Two other soldiers were injured in the explosion.
Sources in the town reported sustained gunfire until about 3am (local and GMT) on Thursday morning.
"Since last night we have been hearing gun shots in Timbuktu. There was an attempted infiltration and shooting broke out," a local government official told AFP.
"A vehicle carrying armed people tried to enter Timbuktu by force on Wednesday night and French and African soldiers retaliated," a security source in the town said.
French and Malian troops in late January freed the fabled caravan city, a mythic symbol of remoteness, from the nine-month rule of Al Qaeda-linked Islamists who had imposed a brutal form of sharia law on the population.
The city has remained calm since, unlike the northeastern city of Gao, which has been hit by several suicide bombings and guerrilla attacks since the Islamists were driven out.
Fighting in recent weeks has been concentrated in the Ifoghas mountains in the extreme northeast of the country where French and Chadian soldiers are trying to flush out the rebels.
Paris has said it hopes to begin the withdrawal of some 4,000 troops in Mali from the end of April and hand over responsibility to Malian troops and an African stabilisation force.
The former colonial power intervened on January 11 with a lightning drive to oust the Islamists who were advancing on the capital Bamako after having seized key towns in the vast arid north some nine months earlier.
Friday will mark one year since mid-level army officers carried out a coup which paved the way for the Islamist takeover and led to the devastating collapse of one of West Africa's stable democracies.
On Wednesday Hollande said: "In the last phase where we are, almost the entire territory will return to Mali's sovereignty in a few days."
His comments came as Paris scrambled to verify a claim by Al-Qaeda's north African branch that it had executed a French hostage in retaliation for France's military intervention in Mali.
A man claiming to be a spokesman for Al-Qaeda in the Islamic Maghreb (AQIM) told Mauritania's ANI news agency late Tuesday that "spy" Philippe Verdon had been executed in Mali on March 10 "in response to France's intervention in northern Mali".
"The French President Hollande is responsible for the lives of the other French hostages," the spokesman warned.
The French foreign ministry said it was trying to verify the report.
In all 15 French nationals, including Verdon who was kidnapped in November 2011, are being held captive in Africa, with AQIM claiming responsibility for six of the kidnappings.
Five French soldiers have died in combat since the start of the operations.
The French troops in the region are backed up by African forces.
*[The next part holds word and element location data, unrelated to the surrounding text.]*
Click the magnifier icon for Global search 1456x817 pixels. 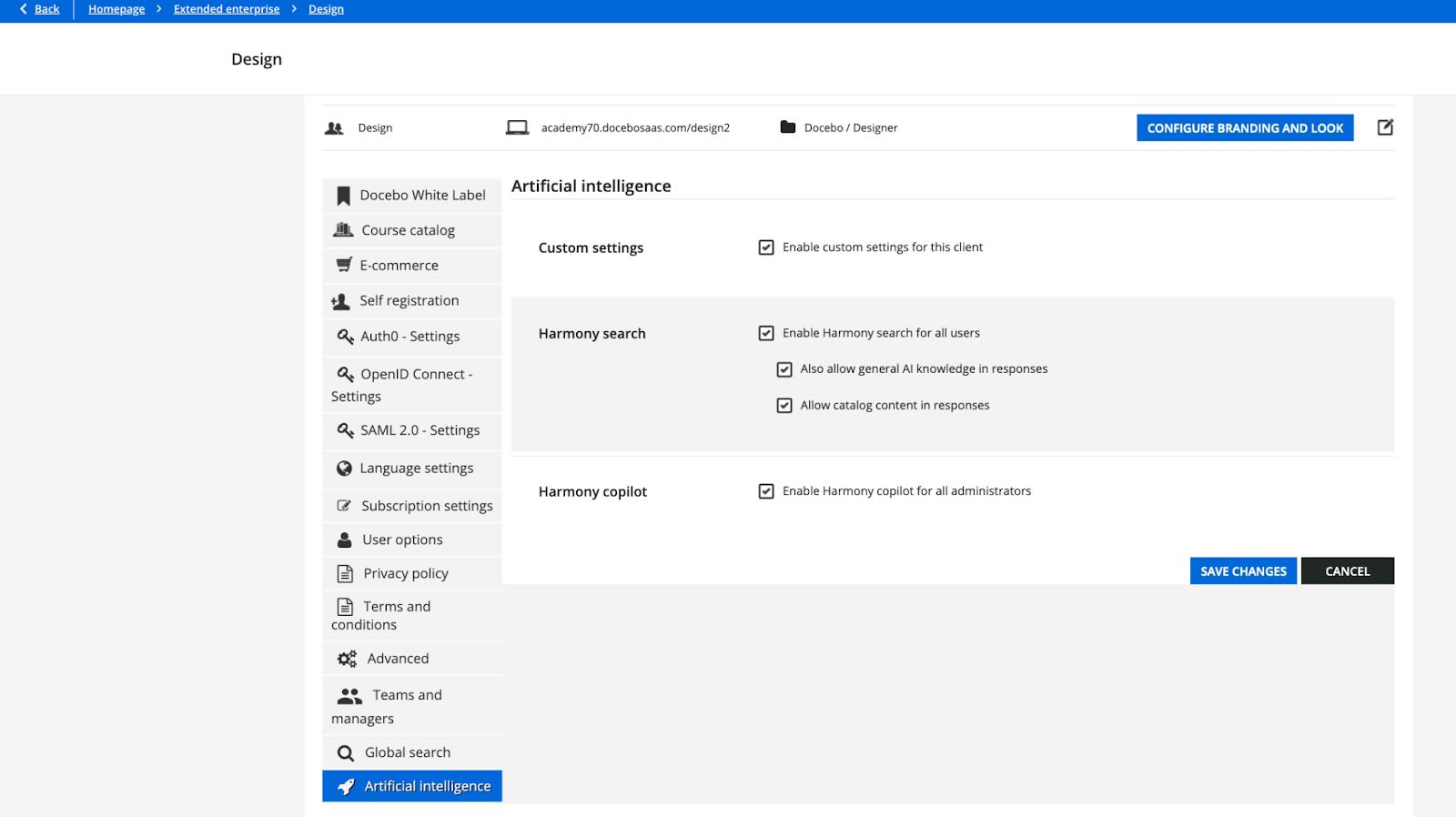pyautogui.click(x=346, y=753)
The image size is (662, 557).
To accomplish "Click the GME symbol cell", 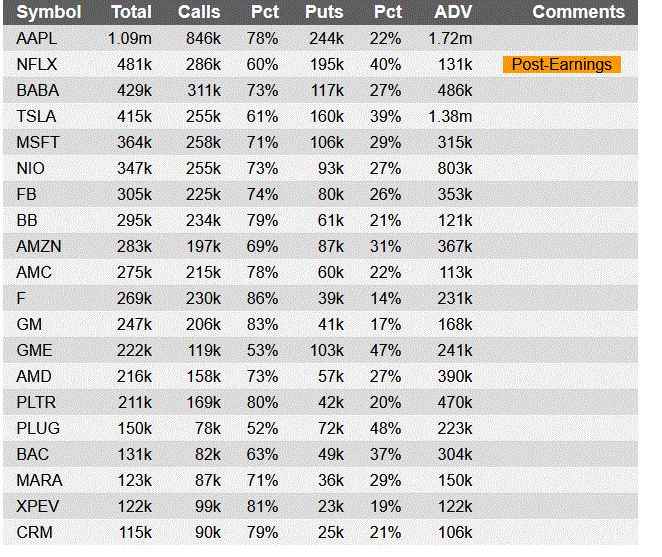I will tap(35, 350).

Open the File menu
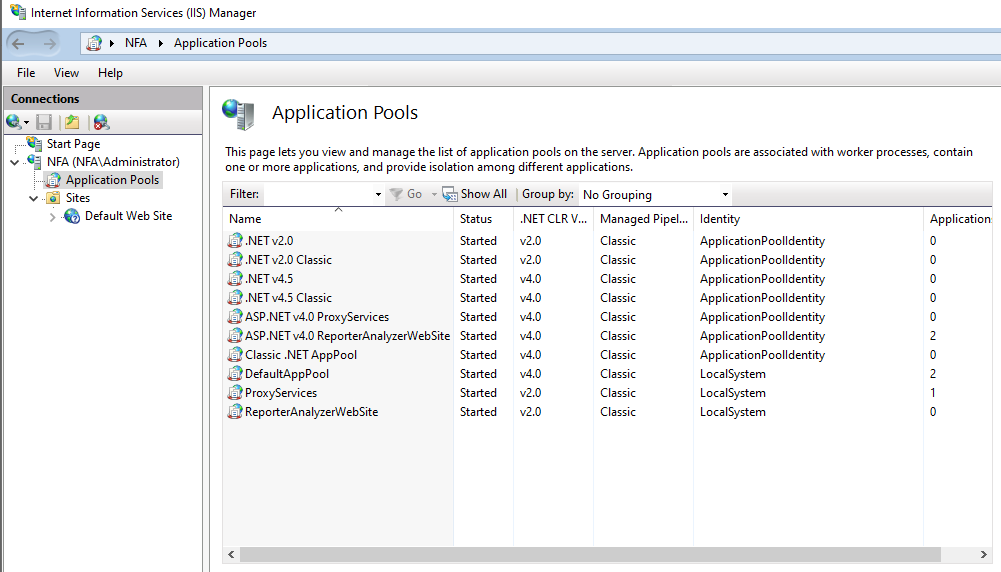point(26,73)
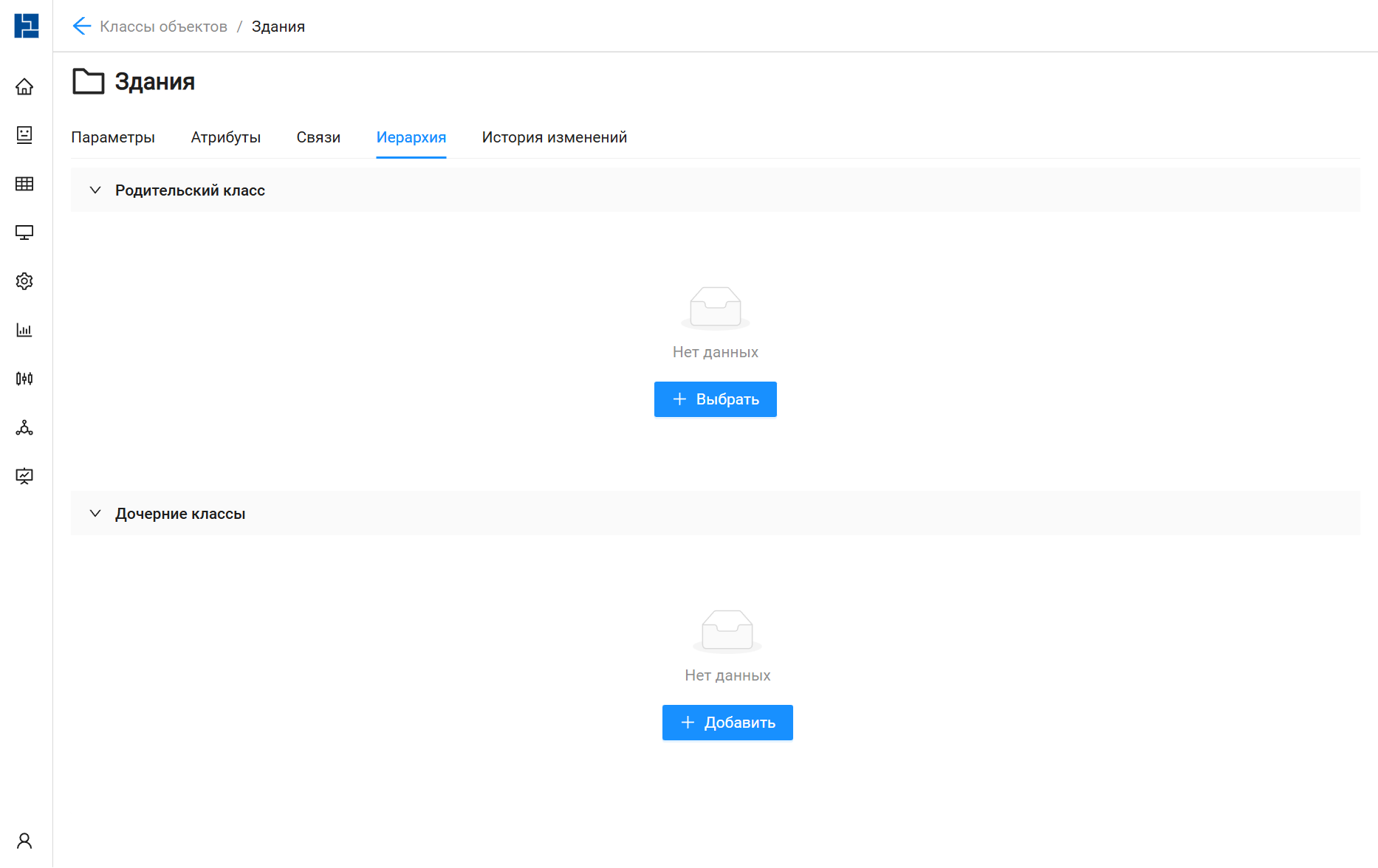Image resolution: width=1378 pixels, height=868 pixels.
Task: Click the app logo in the sidebar
Action: 26,26
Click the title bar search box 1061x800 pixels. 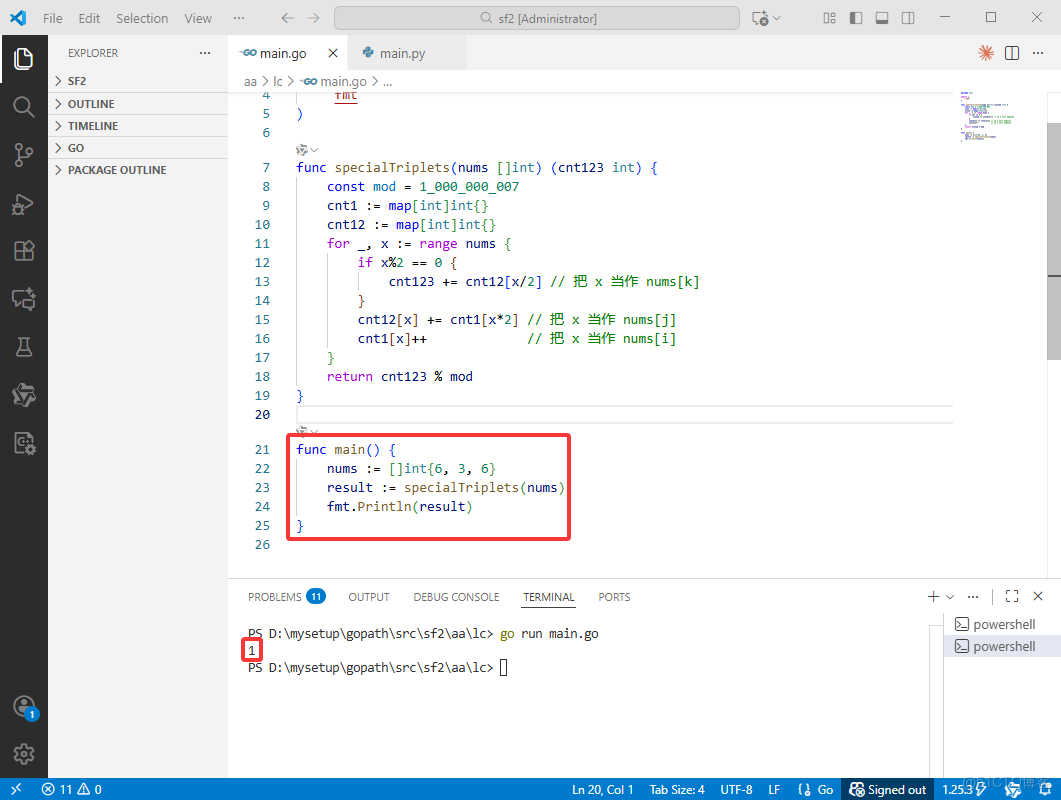[x=537, y=18]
Soldiers from Chad, whose experience and training has made them key in the French-led offensive, have also suffered casualties with at least 26 deaths.
On Tuesday the French army announced that 15 Islamist fighters had been killed in recent days in the northern Mali region of Gao, with the seizure of a large cache of arms and ammunition.
US Defense Secretary Chuck Hagel on Wednesday hailed France's military intervention in Mali in a phone call with his French counterpart, Jean-Yves Le Drian, thanking Paris for its "active leadership", officials said.
After initially hesitating, the United States has backed the French-led action with logistical support, sending transport planes, surveillance drones and refueling tankers to boost the campaign.
Meanwhile, France has recalled its ambassador to Mali after he reportedly fell out with French Foreign Minister Laurent Fabius, a diplomatic source in the west African nation told AFP on Thursday.
Christian Rouyer, an outspoken advocate for the French military intervention, had been in the role since 2011 but was said to be in disagreement with Fabius.